== Task requirements ==
Give the entries again, exactly as they stand.

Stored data
=======
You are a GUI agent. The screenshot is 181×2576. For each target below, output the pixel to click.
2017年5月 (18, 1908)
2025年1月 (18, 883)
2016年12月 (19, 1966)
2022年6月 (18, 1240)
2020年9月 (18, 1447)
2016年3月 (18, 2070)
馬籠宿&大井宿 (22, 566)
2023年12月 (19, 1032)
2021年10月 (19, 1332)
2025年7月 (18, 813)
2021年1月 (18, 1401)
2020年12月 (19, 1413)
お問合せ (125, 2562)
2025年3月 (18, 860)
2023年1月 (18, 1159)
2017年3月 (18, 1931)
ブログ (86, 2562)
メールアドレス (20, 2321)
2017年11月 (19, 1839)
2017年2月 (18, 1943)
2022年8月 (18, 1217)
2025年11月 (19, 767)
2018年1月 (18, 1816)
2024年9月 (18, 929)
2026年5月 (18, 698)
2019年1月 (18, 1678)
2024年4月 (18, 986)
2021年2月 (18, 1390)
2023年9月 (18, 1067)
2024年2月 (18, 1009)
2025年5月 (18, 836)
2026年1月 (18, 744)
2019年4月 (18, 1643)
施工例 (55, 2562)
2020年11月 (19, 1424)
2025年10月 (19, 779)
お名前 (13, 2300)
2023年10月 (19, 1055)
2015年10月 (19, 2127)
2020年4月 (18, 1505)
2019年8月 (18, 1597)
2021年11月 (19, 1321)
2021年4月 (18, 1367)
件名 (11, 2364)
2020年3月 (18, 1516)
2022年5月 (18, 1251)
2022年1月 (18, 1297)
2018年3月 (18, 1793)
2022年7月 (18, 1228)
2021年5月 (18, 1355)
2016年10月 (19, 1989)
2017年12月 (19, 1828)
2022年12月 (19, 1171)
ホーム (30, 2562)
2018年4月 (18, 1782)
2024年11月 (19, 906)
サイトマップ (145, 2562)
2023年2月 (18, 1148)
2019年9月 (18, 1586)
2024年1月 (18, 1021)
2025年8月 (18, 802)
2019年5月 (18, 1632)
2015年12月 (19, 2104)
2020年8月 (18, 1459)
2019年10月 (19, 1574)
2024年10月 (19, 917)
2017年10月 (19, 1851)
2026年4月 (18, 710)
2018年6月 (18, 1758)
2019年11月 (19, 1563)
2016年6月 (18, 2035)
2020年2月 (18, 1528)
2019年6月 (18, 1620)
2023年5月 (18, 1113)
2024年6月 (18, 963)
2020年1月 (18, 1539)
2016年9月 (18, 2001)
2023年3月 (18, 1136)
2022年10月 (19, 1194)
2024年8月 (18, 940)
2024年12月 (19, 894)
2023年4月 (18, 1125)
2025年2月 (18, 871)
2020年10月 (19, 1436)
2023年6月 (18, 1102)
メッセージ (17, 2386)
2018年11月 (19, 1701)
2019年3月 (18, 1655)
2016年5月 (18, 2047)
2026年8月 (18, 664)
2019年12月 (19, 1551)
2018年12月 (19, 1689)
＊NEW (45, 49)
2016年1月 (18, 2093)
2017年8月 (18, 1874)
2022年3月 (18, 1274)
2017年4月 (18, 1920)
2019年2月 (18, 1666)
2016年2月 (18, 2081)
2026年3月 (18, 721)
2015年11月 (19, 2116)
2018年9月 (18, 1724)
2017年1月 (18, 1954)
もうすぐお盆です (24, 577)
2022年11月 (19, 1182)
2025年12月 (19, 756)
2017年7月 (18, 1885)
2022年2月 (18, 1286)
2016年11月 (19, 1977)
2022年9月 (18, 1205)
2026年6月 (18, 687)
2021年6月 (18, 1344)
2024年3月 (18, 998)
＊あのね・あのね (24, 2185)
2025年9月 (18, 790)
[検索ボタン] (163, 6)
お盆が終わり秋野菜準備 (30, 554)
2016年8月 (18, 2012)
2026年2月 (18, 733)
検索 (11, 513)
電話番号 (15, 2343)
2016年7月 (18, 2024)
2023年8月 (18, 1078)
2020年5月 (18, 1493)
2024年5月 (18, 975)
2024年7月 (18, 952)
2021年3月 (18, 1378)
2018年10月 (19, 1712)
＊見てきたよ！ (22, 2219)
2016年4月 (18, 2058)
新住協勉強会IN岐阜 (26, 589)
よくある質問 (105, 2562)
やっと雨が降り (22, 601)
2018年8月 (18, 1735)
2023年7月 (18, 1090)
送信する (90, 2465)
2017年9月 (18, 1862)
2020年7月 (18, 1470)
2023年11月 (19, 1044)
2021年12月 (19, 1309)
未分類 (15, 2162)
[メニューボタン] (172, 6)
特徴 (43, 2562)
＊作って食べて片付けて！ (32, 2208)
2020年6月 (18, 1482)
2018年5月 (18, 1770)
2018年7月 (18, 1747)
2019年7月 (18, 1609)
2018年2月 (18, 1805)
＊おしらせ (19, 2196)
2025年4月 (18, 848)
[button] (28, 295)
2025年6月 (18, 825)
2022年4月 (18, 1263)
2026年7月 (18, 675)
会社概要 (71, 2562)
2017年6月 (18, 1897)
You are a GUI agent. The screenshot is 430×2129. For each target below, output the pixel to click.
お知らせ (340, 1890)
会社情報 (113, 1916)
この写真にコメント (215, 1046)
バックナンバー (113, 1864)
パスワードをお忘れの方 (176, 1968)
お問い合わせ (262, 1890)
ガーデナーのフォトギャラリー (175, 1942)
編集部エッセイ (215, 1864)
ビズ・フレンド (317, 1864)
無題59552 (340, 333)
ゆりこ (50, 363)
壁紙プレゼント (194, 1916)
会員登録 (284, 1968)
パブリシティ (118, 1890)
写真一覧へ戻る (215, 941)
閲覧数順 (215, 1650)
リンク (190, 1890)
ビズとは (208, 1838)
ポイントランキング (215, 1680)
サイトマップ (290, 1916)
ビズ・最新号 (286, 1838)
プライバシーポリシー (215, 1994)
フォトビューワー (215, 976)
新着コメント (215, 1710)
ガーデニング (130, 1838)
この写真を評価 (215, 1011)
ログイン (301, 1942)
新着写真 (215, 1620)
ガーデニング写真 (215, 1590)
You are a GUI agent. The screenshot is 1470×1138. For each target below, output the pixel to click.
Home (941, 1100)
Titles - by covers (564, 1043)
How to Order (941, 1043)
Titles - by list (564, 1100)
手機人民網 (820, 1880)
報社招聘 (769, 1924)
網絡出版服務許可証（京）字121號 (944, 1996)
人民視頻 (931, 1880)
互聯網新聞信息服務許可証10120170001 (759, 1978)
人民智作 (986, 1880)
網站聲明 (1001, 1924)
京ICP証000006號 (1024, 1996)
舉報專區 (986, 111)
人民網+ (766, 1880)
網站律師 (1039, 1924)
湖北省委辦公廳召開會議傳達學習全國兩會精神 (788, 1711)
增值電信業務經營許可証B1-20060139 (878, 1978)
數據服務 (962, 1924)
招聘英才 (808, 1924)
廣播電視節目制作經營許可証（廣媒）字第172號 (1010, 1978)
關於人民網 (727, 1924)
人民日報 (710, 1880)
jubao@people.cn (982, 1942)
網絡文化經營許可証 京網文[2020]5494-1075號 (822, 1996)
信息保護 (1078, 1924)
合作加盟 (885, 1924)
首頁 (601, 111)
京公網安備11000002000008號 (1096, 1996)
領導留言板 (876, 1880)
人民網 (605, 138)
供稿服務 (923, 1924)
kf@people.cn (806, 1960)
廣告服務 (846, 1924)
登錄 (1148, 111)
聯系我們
=======
== Written answer ==
You are a GUI agent. The screenshot is 181×2576. For each target below, output the pixel to click.
2017年5月 (18, 1908)
2025年1月 (18, 883)
2016年12月 (19, 1966)
2022年6月 (18, 1240)
2020年9月 (18, 1447)
2016年3月 (18, 2070)
馬籠宿&大井宿 (22, 566)
2023年12月 (19, 1032)
2021年10月 (19, 1332)
2025年7月 (18, 813)
2021年1月 (18, 1401)
2020年12月 (19, 1413)
お問合せ (125, 2562)
2025年3月 (18, 860)
2023年1月 (18, 1159)
2017年3月 (18, 1931)
ブログ (86, 2562)
メールアドレス (20, 2321)
2017年11月 (19, 1839)
2017年2月 (18, 1943)
2022年8月 (18, 1217)
2025年11月 (19, 767)
2018年1月 (18, 1816)
2024年9月 (18, 929)
2026年5月 (18, 698)
2019年1月 (18, 1678)
2024年4月 (18, 986)
2021年2月 (18, 1390)
2023年9月 (18, 1067)
2024年2月 (18, 1009)
2025年5月 (18, 836)
2026年1月 (18, 744)
2019年4月 (18, 1643)
施工例 (55, 2562)
2020年11月 (19, 1424)
2025年10月 (19, 779)
お名前 (13, 2300)
2023年10月 (19, 1055)
2015年10月 (19, 2127)
2020年4月 (18, 1505)
2019年8月 (18, 1597)
2021年11月 (19, 1321)
2021年4月 (18, 1367)
件名 (11, 2364)
2020年3月 (18, 1516)
2022年5月 (18, 1251)
2022年1月 (18, 1297)
2018年3月 (18, 1793)
2022年7月 (18, 1228)
2021年5月 (18, 1355)
2016年10月 (19, 1989)
2017年12月 (19, 1828)
2022年12月 (19, 1171)
ホーム (30, 2562)
2018年4月 (18, 1782)
2024年11月 (19, 906)
サイトマップ (145, 2562)
2023年2月 (18, 1148)
2019年9月 (18, 1586)
2024年1月 (18, 1021)
2025年8月 (18, 802)
2019年5月 (18, 1632)
2015年12月 (19, 2104)
2020年8月 (18, 1459)
2019年10月 (19, 1574)
2024年10月 (19, 917)
2017年10月 (19, 1851)
2026年4月 (18, 710)
2018年6月 (18, 1758)
2019年11月 (19, 1563)
2016年6月 (18, 2035)
2020年2月 (18, 1528)
2019年6月 (18, 1620)
2023年5月 (18, 1113)
2024年6月 (18, 963)
2020年1月 (18, 1539)
2016年9月 (18, 2001)
2023年3月 (18, 1136)
2022年10月 (19, 1194)
2024年8月 (18, 940)
2024年12月 (19, 894)
2023年4月 (18, 1125)
2025年2月 (18, 871)
2020年10月 (19, 1436)
2023年6月 (18, 1102)
メッセージ (17, 2386)
2018年11月 (19, 1701)
2019年3月 (18, 1655)
2016年5月 (18, 2047)
2026年8月 (18, 664)
2019年12月 (19, 1551)
2018年12月 (19, 1689)
＊NEW (45, 49)
2016年1月 (18, 2093)
2017年8月 (18, 1874)
2022年3月 (18, 1274)
2017年4月 (18, 1920)
2019年2月 (18, 1666)
2016年2月 (18, 2081)
2026年3月 (18, 721)
2015年11月 (19, 2116)
2018年9月 (18, 1724)
2017年1月 (18, 1954)
もうすぐお盆です (24, 577)
2022年11月 (19, 1182)
2025年12月 (19, 756)
2017年7月 (18, 1885)
2022年2月 (18, 1286)
2016年11月 (19, 1977)
2022年9月 (18, 1205)
2026年6月 (18, 687)
2021年6月 (18, 1344)
2024年3月 (18, 998)
＊あのね・あのね (24, 2185)
2025年9月 (18, 790)
[検索ボタン] (163, 6)
お盆が終わり秋野菜準備 (30, 554)
2016年8月 (18, 2012)
2026年2月 (18, 733)
検索 (11, 513)
電話番号 (15, 2343)
2016年7月 (18, 2024)
2023年8月 (18, 1078)
2020年5月 (18, 1493)
2024年5月 (18, 975)
2024年7月 (18, 952)
2021年3月 (18, 1378)
2018年10月 (19, 1712)
＊見てきたよ！ (22, 2219)
2016年4月 (18, 2058)
新住協勉強会IN岐阜 (26, 589)
よくある質問 (105, 2562)
やっと雨が降り (22, 601)
2018年8月 (18, 1735)
2023年7月 (18, 1090)
送信する (90, 2465)
2017年9月 (18, 1862)
2020年7月 (18, 1470)
2023年11月 (19, 1044)
2021年12月 (19, 1309)
未分類 (15, 2162)
[メニューボタン] (172, 6)
特徴 (43, 2562)
＊作って食べて片付けて！ (32, 2208)
2020年6月 (18, 1482)
2018年5月 (18, 1770)
2018年7月 (18, 1747)
2019年7月 (18, 1609)
2018年2月 (18, 1805)
＊おしらせ (19, 2196)
2025年4月 (18, 848)
[button] (28, 295)
2025年6月 (18, 825)
2022年4月 (18, 1263)
2026年7月 (18, 675)
会社概要 (71, 2562)
2017年6月 (18, 1897)
You are a GUI agent. The screenshot is 430×2129. For each target below, output the pixel to click.
お知らせ (340, 1890)
会社情報 (113, 1916)
この写真にコメント (215, 1046)
バックナンバー (113, 1864)
パスワードをお忘れの方 (176, 1968)
お問い合わせ (262, 1890)
ガーデナーのフォトギャラリー (175, 1942)
編集部エッセイ (215, 1864)
ビズ・フレンド (317, 1864)
無題59552 (340, 333)
ゆりこ (50, 363)
壁紙プレゼント (194, 1916)
会員登録 (284, 1968)
パブリシティ (118, 1890)
写真一覧へ戻る (215, 941)
閲覧数順 (215, 1650)
リンク (190, 1890)
ビズとは (208, 1838)
ポイントランキング (215, 1680)
サイトマップ (290, 1916)
ビズ・最新号 (286, 1838)
プライバシーポリシー (215, 1994)
フォトビューワー (215, 976)
新着コメント (215, 1710)
ガーデニング (130, 1838)
この写真を評価 (215, 1011)
ログイン (301, 1942)
新着写真 (215, 1620)
ガーデニング写真 (215, 1590)
You are a GUI agent. The screenshot is 1470×1138. For each target below, output the pixel to click.
Home (941, 1100)
Titles - by covers (564, 1043)
How to Order (941, 1043)
Titles - by list (564, 1100)
手機人民網 (820, 1880)
報社招聘 (769, 1924)
網絡出版服務許可証（京）字121號 (944, 1996)
人民視頻 (931, 1880)
互聯網新聞信息服務許可証10120170001 (759, 1978)
人民智作 (986, 1880)
網站聲明 (1001, 1924)
京ICP証000006號 (1024, 1996)
舉報專區 (986, 111)
人民網+ (766, 1880)
網站律師 (1039, 1924)
湖北省委辦公廳召開會議傳達學習全國兩會精神 (788, 1711)
增值電信業務經營許可証B1-20060139 (878, 1978)
數據服務 (962, 1924)
招聘英才 (808, 1924)
廣播電視節目制作經營許可証（廣媒）字第172號 (1010, 1978)
關於人民網 (727, 1924)
人民日報 (710, 1880)
jubao@people.cn (982, 1942)
網絡文化經營許可証 京網文[2020]5494-1075號 (822, 1996)
信息保護 (1078, 1924)
合作加盟 (885, 1924)
首頁 (601, 111)
京公網安備11000002000008號 (1096, 1996)
領導留言板 (876, 1880)
人民網 (605, 138)
供稿服務 (923, 1924)
kf@people.cn (806, 1960)
廣告服務 (846, 1924)
登錄 (1148, 111)
聯系我們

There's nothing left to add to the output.